== Exercise requirements ==
Would you restate the entries below exactly, keeping every line?

== Extracted data entries ==
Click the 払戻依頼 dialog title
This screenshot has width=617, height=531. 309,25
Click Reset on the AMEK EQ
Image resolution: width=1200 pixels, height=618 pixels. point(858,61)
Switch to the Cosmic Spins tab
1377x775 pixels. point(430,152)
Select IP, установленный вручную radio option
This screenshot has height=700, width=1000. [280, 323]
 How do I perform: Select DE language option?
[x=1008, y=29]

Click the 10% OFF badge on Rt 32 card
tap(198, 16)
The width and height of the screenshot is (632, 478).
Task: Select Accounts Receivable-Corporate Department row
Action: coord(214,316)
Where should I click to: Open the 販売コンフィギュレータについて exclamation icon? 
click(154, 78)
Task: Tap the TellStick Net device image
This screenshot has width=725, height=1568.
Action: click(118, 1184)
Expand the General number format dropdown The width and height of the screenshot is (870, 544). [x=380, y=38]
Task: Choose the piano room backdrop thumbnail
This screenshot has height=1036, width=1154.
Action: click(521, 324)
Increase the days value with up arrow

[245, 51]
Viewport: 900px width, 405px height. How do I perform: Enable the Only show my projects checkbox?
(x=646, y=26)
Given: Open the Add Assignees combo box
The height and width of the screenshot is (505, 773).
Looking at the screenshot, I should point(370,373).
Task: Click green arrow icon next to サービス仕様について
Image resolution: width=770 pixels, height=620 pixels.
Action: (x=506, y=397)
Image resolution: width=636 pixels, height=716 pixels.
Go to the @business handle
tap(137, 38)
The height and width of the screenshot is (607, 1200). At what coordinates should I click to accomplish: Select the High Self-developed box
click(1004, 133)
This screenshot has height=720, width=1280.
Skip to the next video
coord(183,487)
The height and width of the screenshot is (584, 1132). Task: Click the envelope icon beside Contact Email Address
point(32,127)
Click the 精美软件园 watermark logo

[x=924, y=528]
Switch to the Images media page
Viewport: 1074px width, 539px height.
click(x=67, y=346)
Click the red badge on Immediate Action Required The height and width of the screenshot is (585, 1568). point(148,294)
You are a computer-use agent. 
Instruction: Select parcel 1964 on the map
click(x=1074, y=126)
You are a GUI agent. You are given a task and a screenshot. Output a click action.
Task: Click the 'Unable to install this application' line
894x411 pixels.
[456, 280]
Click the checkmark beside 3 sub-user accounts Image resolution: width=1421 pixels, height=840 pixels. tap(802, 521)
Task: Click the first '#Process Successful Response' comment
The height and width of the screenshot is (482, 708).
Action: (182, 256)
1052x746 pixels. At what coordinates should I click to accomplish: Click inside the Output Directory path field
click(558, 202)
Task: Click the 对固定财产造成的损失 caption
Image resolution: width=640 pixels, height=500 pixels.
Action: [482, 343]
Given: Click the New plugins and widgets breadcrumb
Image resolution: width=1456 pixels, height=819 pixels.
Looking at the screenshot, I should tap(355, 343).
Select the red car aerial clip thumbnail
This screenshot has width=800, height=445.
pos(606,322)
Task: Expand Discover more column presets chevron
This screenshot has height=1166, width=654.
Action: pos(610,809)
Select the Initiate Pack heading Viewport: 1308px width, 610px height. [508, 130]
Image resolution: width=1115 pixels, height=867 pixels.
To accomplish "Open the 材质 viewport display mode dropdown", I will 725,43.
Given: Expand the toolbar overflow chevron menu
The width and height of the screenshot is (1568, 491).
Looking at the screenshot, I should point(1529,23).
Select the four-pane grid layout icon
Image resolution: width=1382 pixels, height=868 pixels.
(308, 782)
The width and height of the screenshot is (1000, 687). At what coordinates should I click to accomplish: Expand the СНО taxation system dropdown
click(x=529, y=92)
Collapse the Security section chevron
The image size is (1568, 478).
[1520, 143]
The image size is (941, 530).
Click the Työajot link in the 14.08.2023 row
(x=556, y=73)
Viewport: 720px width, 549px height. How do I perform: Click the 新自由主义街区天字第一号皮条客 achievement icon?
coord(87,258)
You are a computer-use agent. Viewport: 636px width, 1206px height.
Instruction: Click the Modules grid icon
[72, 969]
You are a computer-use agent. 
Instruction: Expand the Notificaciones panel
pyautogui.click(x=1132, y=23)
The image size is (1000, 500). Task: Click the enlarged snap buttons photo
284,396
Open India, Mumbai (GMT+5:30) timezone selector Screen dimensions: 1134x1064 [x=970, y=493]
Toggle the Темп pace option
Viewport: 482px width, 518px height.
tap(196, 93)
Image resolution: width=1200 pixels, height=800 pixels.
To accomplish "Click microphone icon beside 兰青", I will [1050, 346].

== Task answer ==
Click the 払戻依頼 dialog title
This screenshot has width=617, height=531. 309,25
Click Reset on the AMEK EQ
Image resolution: width=1200 pixels, height=618 pixels. point(858,61)
Switch to the Cosmic Spins tab
1377x775 pixels. point(430,152)
Select IP, установленный вручную radio option
This screenshot has height=700, width=1000. [280, 323]
 How do I perform: Select DE language option?
[x=1008, y=29]

Click the 10% OFF badge on Rt 32 card
tap(198, 16)
The width and height of the screenshot is (632, 478).
Task: Select Accounts Receivable-Corporate Department row
Action: coord(214,316)
Where should I click to: Open the 販売コンフィギュレータについて exclamation icon? 
click(154, 78)
Task: Tap the TellStick Net device image
This screenshot has width=725, height=1568.
Action: click(118, 1184)
Expand the General number format dropdown The width and height of the screenshot is (870, 544). [x=380, y=38]
Task: Choose the piano room backdrop thumbnail
This screenshot has height=1036, width=1154.
Action: click(521, 324)
Increase the days value with up arrow

[245, 51]
Viewport: 900px width, 405px height. How do I perform: Enable the Only show my projects checkbox?
(x=646, y=26)
Given: Open the Add Assignees combo box
The height and width of the screenshot is (505, 773).
Looking at the screenshot, I should point(370,373).
Task: Click green arrow icon next to サービス仕様について
Image resolution: width=770 pixels, height=620 pixels.
Action: (x=506, y=397)
Image resolution: width=636 pixels, height=716 pixels.
Go to the @business handle
tap(137, 38)
The height and width of the screenshot is (607, 1200). At what coordinates should I click to accomplish: Select the High Self-developed box
click(1004, 133)
This screenshot has height=720, width=1280.
Skip to the next video
coord(183,487)
The height and width of the screenshot is (584, 1132). Task: Click the envelope icon beside Contact Email Address
point(32,127)
Click the 精美软件园 watermark logo

[x=924, y=528]
Switch to the Images media page
Viewport: 1074px width, 539px height.
click(x=67, y=346)
Click the red badge on Immediate Action Required The height and width of the screenshot is (585, 1568). point(148,294)
You are a computer-use agent. 
Instruction: Select parcel 1964 on the map
click(x=1074, y=126)
You are a GUI agent. You are given a task and a screenshot. Output a click action.
Task: Click the 'Unable to install this application' line
894x411 pixels.
[456, 280]
Click the checkmark beside 3 sub-user accounts Image resolution: width=1421 pixels, height=840 pixels. tap(802, 521)
Task: Click the first '#Process Successful Response' comment
The height and width of the screenshot is (482, 708).
Action: (182, 256)
1052x746 pixels. At what coordinates should I click to accomplish: Click inside the Output Directory path field
click(558, 202)
Task: Click the 对固定财产造成的损失 caption
Image resolution: width=640 pixels, height=500 pixels.
Action: [482, 343]
Given: Click the New plugins and widgets breadcrumb
Image resolution: width=1456 pixels, height=819 pixels.
Looking at the screenshot, I should tap(355, 343).
Select the red car aerial clip thumbnail
This screenshot has width=800, height=445.
pos(606,322)
Task: Expand Discover more column presets chevron
This screenshot has height=1166, width=654.
Action: pos(610,809)
Select the Initiate Pack heading Viewport: 1308px width, 610px height. [508, 130]
Image resolution: width=1115 pixels, height=867 pixels.
To accomplish "Open the 材质 viewport display mode dropdown", I will 725,43.
Given: Expand the toolbar overflow chevron menu
The width and height of the screenshot is (1568, 491).
Looking at the screenshot, I should point(1529,23).
Select the four-pane grid layout icon
Image resolution: width=1382 pixels, height=868 pixels.
(308, 782)
The width and height of the screenshot is (1000, 687). At what coordinates should I click to accomplish: Expand the СНО taxation system dropdown
click(x=529, y=92)
Collapse the Security section chevron
The image size is (1568, 478).
[1520, 143]
The image size is (941, 530).
Click the Työajot link in the 14.08.2023 row
(x=556, y=73)
Viewport: 720px width, 549px height. How do I perform: Click the 新自由主义街区天字第一号皮条客 achievement icon?
coord(87,258)
You are a computer-use agent. Viewport: 636px width, 1206px height.
Instruction: Click the Modules grid icon
[72, 969]
You are a computer-use agent. 
Instruction: Expand the Notificaciones panel
pyautogui.click(x=1132, y=23)
The image size is (1000, 500). Task: Click the enlarged snap buttons photo
284,396
Open India, Mumbai (GMT+5:30) timezone selector Screen dimensions: 1134x1064 [x=970, y=493]
Toggle the Темп pace option
Viewport: 482px width, 518px height.
tap(196, 93)
Image resolution: width=1200 pixels, height=800 pixels.
To accomplish "Click microphone icon beside 兰青", I will [1050, 346].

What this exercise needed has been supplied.